The first female Doctor Who… was all the hoo-ha worth it? (apologies for that absolutely terrible pun…)

*WARNING: This blog contains spoilers, if you haven’t yet seen the first episode of Doctor Who, and intend to – please do not read this. Thank you kindly.*

‘Hold on their please madam, I need you to do as I say – this could be a potential crisis!’

‘Why are you calling me madam?’

‘Because… you’re a woman?’

‘Am I?! Does it suit me?’

And thus… in the inaugural episode of the latest series of Doctor Who, writers at the BBC swiftly addressed the Doctor’s change of sex. And then they moved on.

It seemed only right, and important, that as I return to this blog after over a year of absence, that I reconsider the subject of the first piece I published on this website. Back to where it all began!

I discussed the mixture of emotions I felt when the new Doctor was announced as Jodie Whittaker, back in July 2017. Initially, sadness, at the loss of such a positive male role model. Followed by excitement for the potential to diversify, and increase female representation in the sci-fi genre. Concluded with, simple bemusement – that the whole thing had sparked such an extreme debate. As I said before, and as I’ll say again – many people were happy to accept a Doctor that has come back to life thirteen times, and defeated a range of imaginary creatures and aliens – but not one that is… female. Amusing, to say the very least.

So. The first episode? I was impressed. The BBC knows by now what makes a good episode of Doctor Who. A terrifying alien? Check – this guy collected a tooth from each victim and stuck it on its face – it was intense. Loveable sidekicks? Check – Bradley Walsh from ‘The Chase’ like you’ve never seen him before! Highs? Check – the Doctor casually building her own sonic screwdriver. Lows? Check – RIP Gloria… and ultimately – a defeated villain? Check! Tim Shaw fell dramatically from a crane and was zapped back to his home planet by an ever-benevolent Doctor.

Doctor who 2
The thirteenth Doctor (Whittaker), surrounded by new companions (L-R), Ryan, Graham, and Yasmin. Photo BBC.

And from a dramatic perspective – a quick, intelligently written script, phenomenal CGI, basic, yet effective costuming (Whittaker’s outfit – BRAVO, simple, practical, and bold – loved it!) and superb, smooth editing. A job well done.

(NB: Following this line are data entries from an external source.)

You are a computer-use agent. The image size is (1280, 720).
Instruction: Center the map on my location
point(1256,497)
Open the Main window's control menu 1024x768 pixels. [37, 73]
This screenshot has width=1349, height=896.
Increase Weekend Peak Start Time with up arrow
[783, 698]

But back to Whittaker. Was the media storm worth it? It’s funny, because whilst I was watching it – I wasn’t really registering Whittaker as a woman. That sounds odd. I’ll try and explain what I mean. Whittaker was just the Doctor – quirky, funny, brilliant, and a little awkward. She spoke with speed, as most Doctors have done – as if their mouths can’t quite keep up with their brains. She was fiercely protective of those who surrounded her – as all Doctors are to their beloved companions, and ultimately – she saved the day.

The series hasn’t lost the positive male role model I was worried about – it’s gained a new one – in Ryan. Young Ryan has dyspraxia (a condition affecting coordination, which can also affect organisational skills, memory, processing speed, perception, and in some cases speech), but refuses to let it hold him back in a tense final battle against alien Tim Shaw. I’m excited to see how the series develops his character.

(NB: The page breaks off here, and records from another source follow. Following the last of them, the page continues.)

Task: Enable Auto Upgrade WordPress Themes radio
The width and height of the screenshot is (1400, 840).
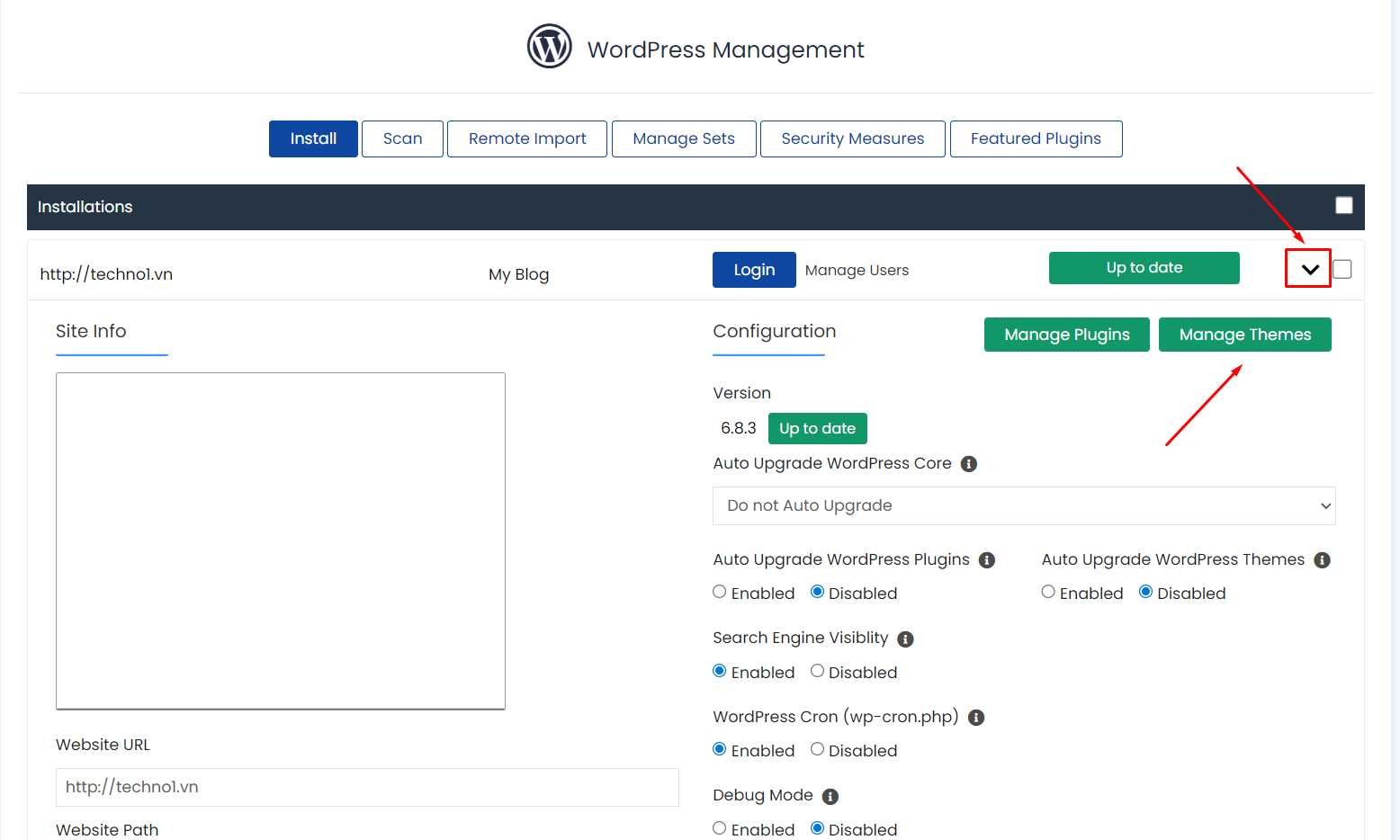Action: 1048,592
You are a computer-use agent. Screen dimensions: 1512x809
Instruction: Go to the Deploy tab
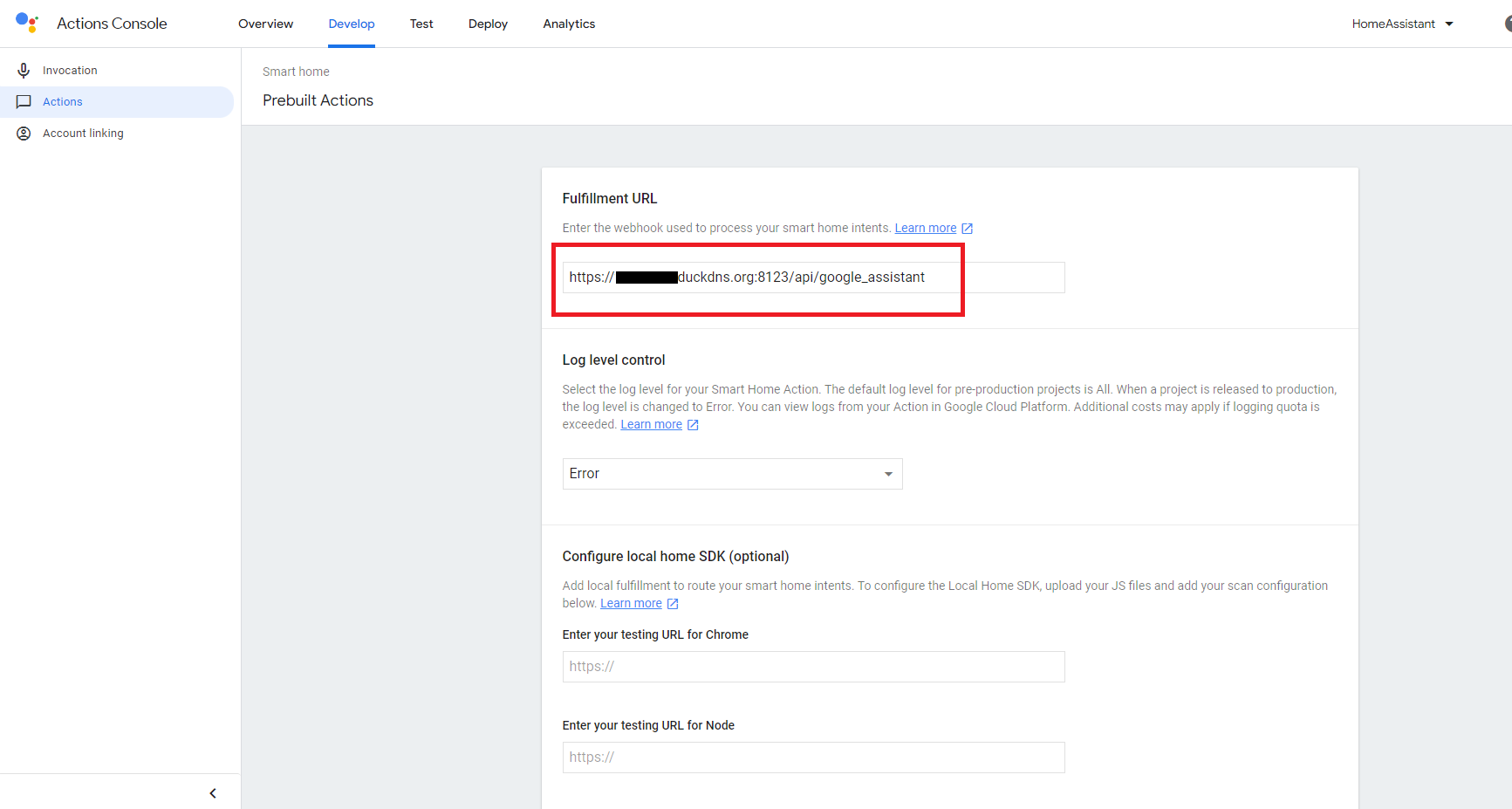pyautogui.click(x=488, y=24)
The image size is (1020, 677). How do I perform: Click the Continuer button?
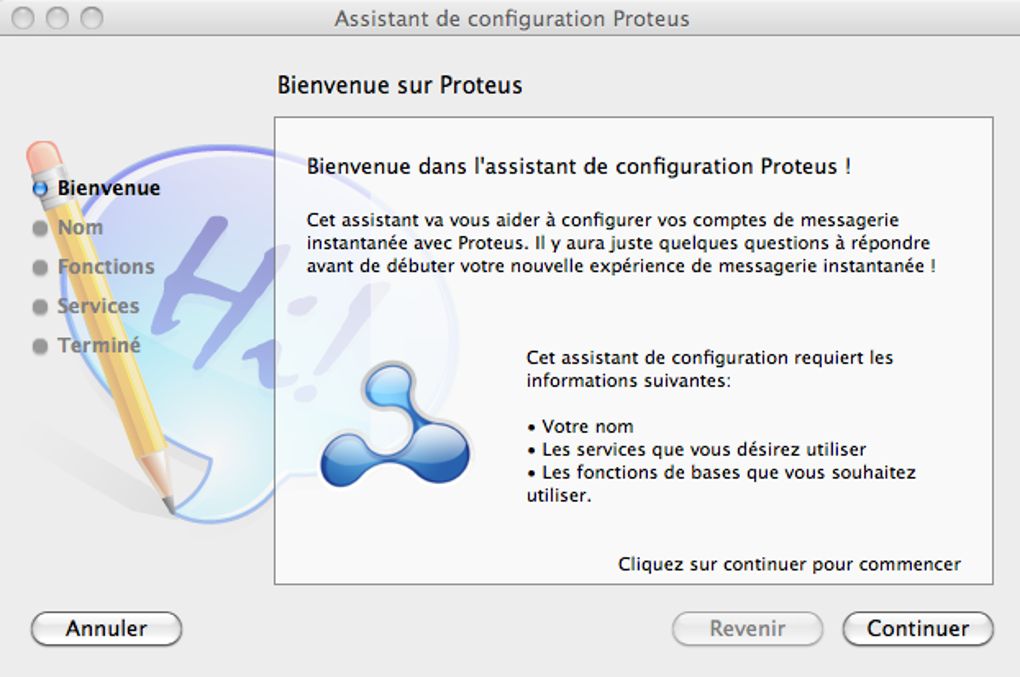pyautogui.click(x=917, y=629)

It’s funny – a few weeks ago I was discussing representation in film and TV, and one of my friends said she’d just seen the blockbuster film ‘Crazy Rich Asians’ – and never felt so happy leaving a cinema. She’s a young Asian woman, and told me how desperately she wished this film had been made when she was growing up. Because it showed Asian women as powerful, beautiful, strong… and pretty damn cool. She’d grown up watching white women dominate a great deal of iconic films, and felt different and isolated from this sphere of power and beauty. ‘Crazy Rich Asians’ was a total game changer, and she was so excited that her younger sisters will get to grow up watching these kinds of films.

crazy rich asians
Crazy Rich Asians promotional poster. Photo Warner Bros. Pictures.

This conversation truly demonstrated to me how important representation in film and TV is. It can really change how someone perceives themselves: their race, gender, appearance, intelligence, sexuality… the list goes on. TV and film can be incredibly powerful, and we need to start recognising it as such. I truly hope the new series of Doctor Who changes ideas about gender, and perhaps even disability too – it’s off to a flying start for sure.

The first episode of the eleventh series of Doctor Who has changed the game. Jodie Whittaker will be remembered as the first female Doctor, it’s only natural. But I hope she’ll also be remembered as the first Doctor to achieve many other things… which I’m hoping the rest of series eleven will prove. No spoilers please, I have episodes 2 & 3 to catch up on!